- [Page extract]:
Tracey Schelmetic Welcome To The 21st Century...For Real

BY TRACEY E. SCHELMETIC

Go To Sidebar: A Customer Contact Odyssey

What we are building now is the nervous system of mankind.... The communications network, of which the satellites will be nodal points, will enable the consciousness of our grandchildren to flicker like lightning back and forth across the face of the planet.
Arthur C. Clarke

As a young Royal Air Force officer in 1945, Arthur C. Clarke designed the first prototype of an orbital communication satellite. The principles he laid out in a paper entitled, "Extraterrestrial Relays" were the basis for the first telecommunications satellite, launched in the early 1970s. So thoroughly is he considered the father of the telecommunications satellite that most satellites today travel in what is known as "Clarke orbit," another term for the geostationary orbit, 22,300 miles above the surface of the earth, in which satellites circle at the same speed as the rotation of the Earth.

Welcome to 2001, the real new millennium, despite all the marketing hype of a year ago. What a wonderful opportunity to pay homage to a person who is often called the godfather of modern telecommunications, in addition to having penned one of the most revered science fiction novels of all time, 2001: A Space Odyssey. (In actuality, the novel was written after director Stanley Kubrick and Clarke collaborated on the screenplay for the 1968 film version. The screenplay for the film was based on Clarke's 1958 story entitled "The Sentinel.")

Here's an anecdote for you. Some years ago, Arthur C. Clarke attended the Twelfth International Astronautical Congress in Washington D.C. There, he delivered a speech, "The Social Consequences of Communications Satellites." During his speech, he stated, "For communication satellites will enable us, in effect, to move almost instantaneously to any part of the world....Indeed, by the end of this century, all terrestrial calls may be local calls and may be billed at a flat standard rate." From our current perspective and with the rise of Internet telephony, this is news to none of us. Why is this such a remarkable quote? Because the speech was delivered in September 1961, well before anyone had yet conceived of even the earliest prototypes of the Internet.

Question: When did the first mobile, wireless communications occur?

Answer: 1900. Guglielmo Marconi developed a steam-driven wagon for his early experiments. A tall cylindrical aerial affixed to the wagon was lowered to a horizontal position while the wagon was moving.

As a science fiction fan, I have read a multitude of books since first discovering the joy of the genre in my early teens. I've always found the books typically fall into two types: the fantasy science-fiction (which may include any of the following: elves, gnomes, wizards, space travellers in impossibly tight silver outfits, light-sabres, ray guns and giant lizards, not to mention the infinite improbability drive); and the kind of science fiction that makes you think, "This is possible. This could, can and probably will happen." Clarke's books have typicaly fallen into the latter category. Where there's technology, regardless of how futuristic, there is hard science behind it. Space ship propulsion systems make sense (i.e., they do not run on "dilithium crystals.") Societal changes that have occurred in his books' futures are rooted in trends in present-day society. But to the benefit of the telecommunications industry, this magazine and the business of customer support, Clarke has never abandoned his love for the potential of all things telecom.

- [Supplied material]:

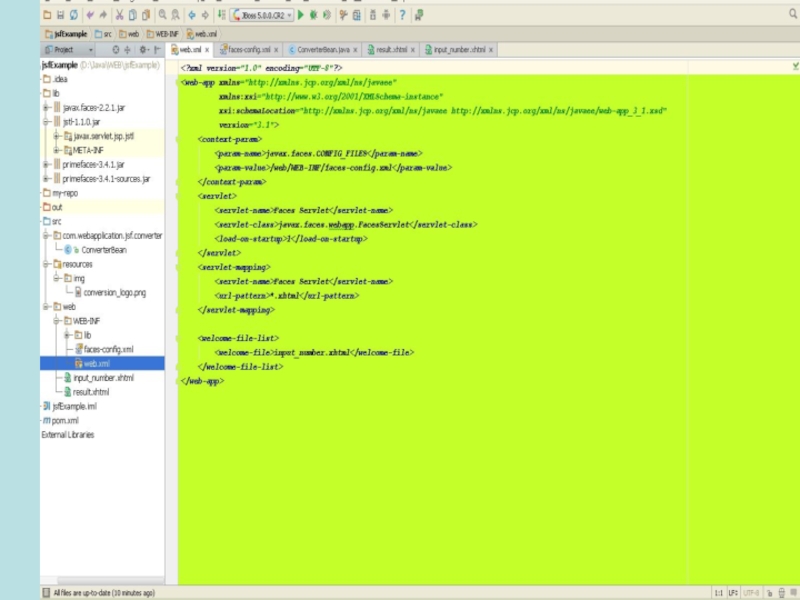The image size is (800, 600).
Task: Switch to the faces-config.xml editor tab
Action: [248, 49]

- [Task set]:
1. Summarize the Arthur C. Clarke column in two sentences.
2. Please extend the Arthur C. Clarke column beyond its final sentence.
This data comes from a separate source, unrelated to the Arthur C. Clarke column.

- [Answers in order]:
1. Arthur C. Clarke, who designed the first prototype of an orbital communication satellite as a Royal Air Force officer in 1945, is so thoroughly considered the father of the telecommunications satellite that the geostationary orbit is known as "Clarke orbit." In a September 1961 speech, well before the earliest prototypes of the Internet, he predicted that by the end of the century all terrestrial calls might be local calls billed at a flat standard rate.

2.
In an interview with Wired magazine several years ago, Clarke was asked the question of whether he thought long-distance calling charges should be abandoned. His response was a hearty yes, and he elaborated. "There'll be so much more business if they [the long-distance companies] do. We've been through this whole thing already with the Penny Post. Charles Babbage, the father of the "difference engine," worked out that the cost of sending a letter was independent of the distance it traveled. In those days, every letter was charged a different rate depending on how far it had to go. There were armies of clerks working it out. Mail was very limited and very expensive. But once they had a flat rate it multiplied, and totally transformed the postal service. It's a similar thing with long-distance calling."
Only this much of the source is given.